According to Hoffstra, McConnell “only voted no [on the Gang of Eight bill] because public opinion was against him. He put Rubio on the [Gang of Eight] panel to support amnesty and to give [himself] plausible deniability if it all went wrong.”
“Republicans like McCain, Graham, and McConnell,” Hoffstra added, “are pushing for amnesty to placate their Chamber of Commerce masters. Conservatives across the country threatening a revolt in November is the only thing that has prevented Boehner and McConnell from joining with Obama to push amnesty through. If McConnell wins reelection in November, he will be at the head of the line pushing for amnesty in the lame duck session.”
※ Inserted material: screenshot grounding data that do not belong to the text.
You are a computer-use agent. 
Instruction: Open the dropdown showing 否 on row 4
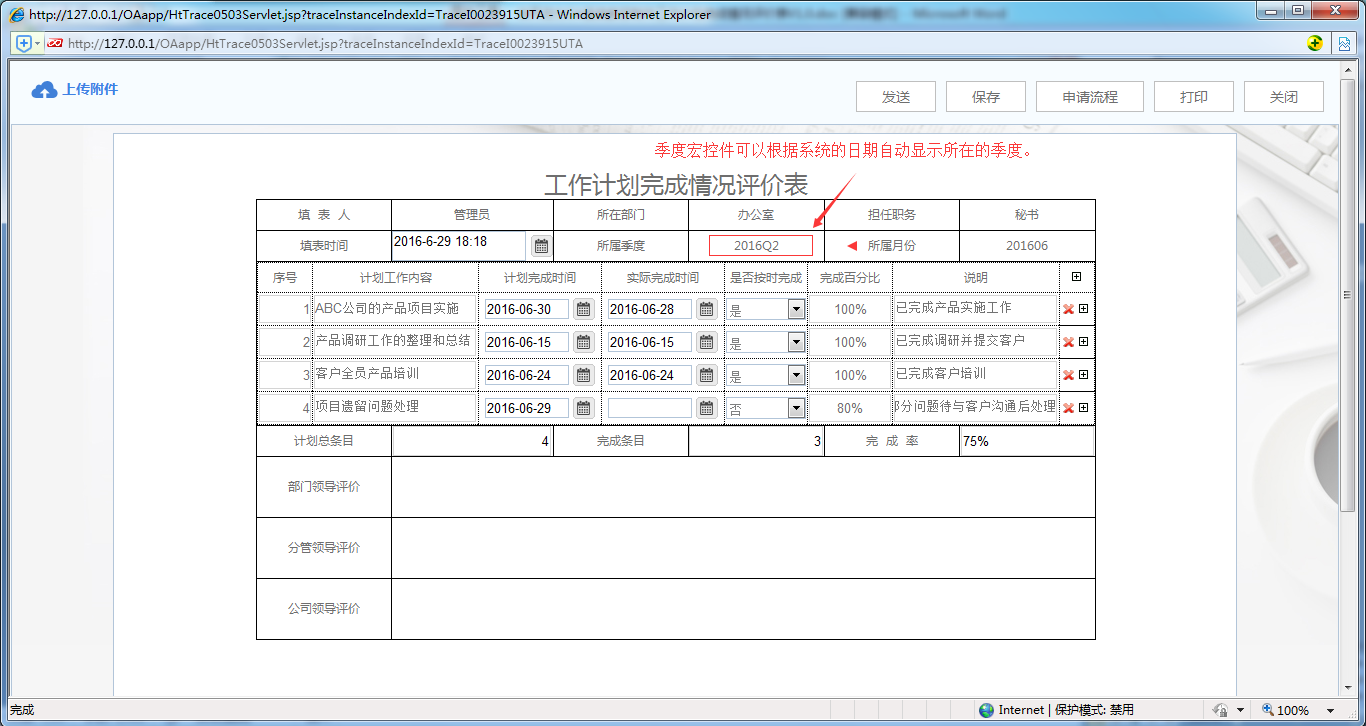(x=794, y=408)
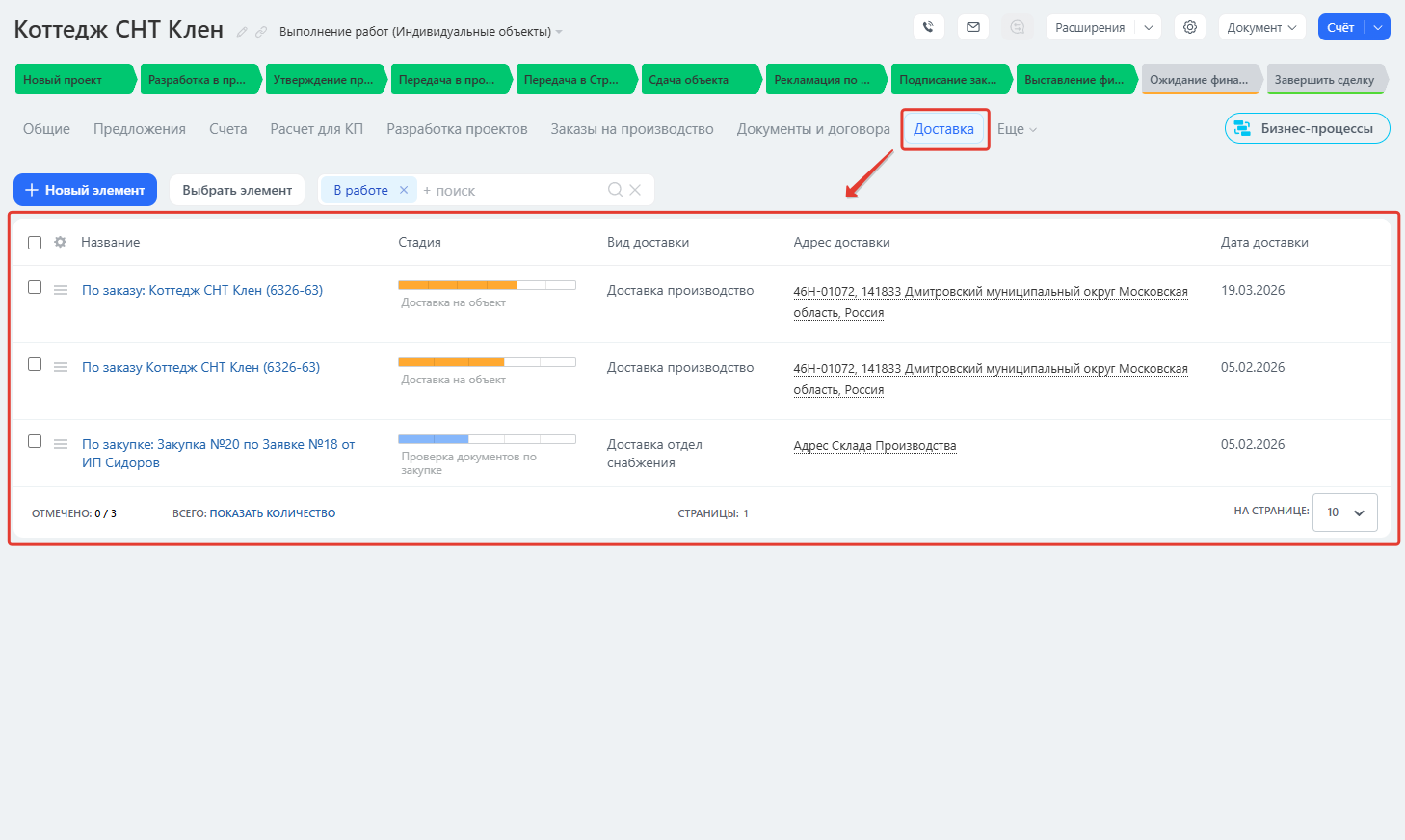Click the email envelope icon
This screenshot has height=840, width=1405.
click(973, 27)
Six weeks before the election, Grimes continues to trail McConnell by 4 to 6 points, depending upon the poll. The campaign has stumbled on its messaging and the handling of the invitation and subsequent disinvitation of billionaire Warren Buffett to a California fundraiser for Grimes last week.
Grimes’ campaign looks rudderless and reactive and in need, as one Kentucky Democratic operative told The Hill on Wednesday, of a “shift [in] strategy.”
“I genuinely believe, if it’s an hourglass, the sands are running out [for the Grimes campaign],” Jimmy Cauley told The Hill.
“They’ve been outmaneuvered,” University of Kentucky professor Al Cross told The Hill. “Most people had already made up their minds about Mitch McConnell, but she needed to make a case for herself. Contrasting with McConnell wasn’t enough,” Cross added.
The reactive nature of the campaign was highlighted by the fact that the new “This is Not Amnesty” ad from the Grimes campaign does not appear to be part of a strategic thrust but instead a response to an ad that a pro-McConnell Super PAC, the Kentucky Opportunity Coalition, ran last week, accusing her of favoring amnesty.
“Mitch McConnell voted against immigration reform that would have helped Kentucky farmers and secured our border by putting thousands more agents on the border. Alison opposes President Obama in any attempt to alter our immigration system by executive order and believes Congress needs to do its job and pass comprehensive immigration reform,” Grimes campaign spokesperson Charly Norton said of the earlier ad.
Norton is also the spokesperson who claimed that the sponsor of the Grimes fundraiser in Northern California had invited Buffett to participate via conference call without authorization from the campaign.
Grimes’s voice was not only missing from her new ad. It has apparently been missing on the ground in Kentucky for the past week, as she has toured the country on a fundraising tour replete with big liberal special interest groups. In addition to the mishap with Buffett, Grimes hit a Hollywood fundraiser hosted by film mogul David Geffen, followed by a scheduled appearance at a New York City fundraiser sponsored by the pro-abortion Emily’s List. Though her name appeared on the invitation, at the last minute Grimes apparently thought better of showing up at an event sponsored by a group that supports a position that is very unpopular back home in Kentucky.
McConnell’s constant negative attacks appear to be taking their toll on support for Grimes, just as they did on Bevin in the May primary.
And while many Tea Party activists appear unwilling to forgive and forget, the same may not be true for the less engaged supporters of Tea Party principles.
In a tight Senate race in a state that Barack Obama lost by 23% in 2012, McConnell could win without the support of the most engaged Tea Party activists. The support of some portion of the larger percentage of the population that simply considers itself supportive of the Tea Party’s limited government message may be sufficient.
Among that group, as a recent poll by the Polling Company indicates, there is little support for the kind of “path to citizenship” Grimes, McCain, and Graham publicly support. And while Hoffstra’s criticism that “the real McConnell supports amnesty” may well be true, those who do not follow the issues as closely as the highly engaged Tea Party activists may not draw that conclusion.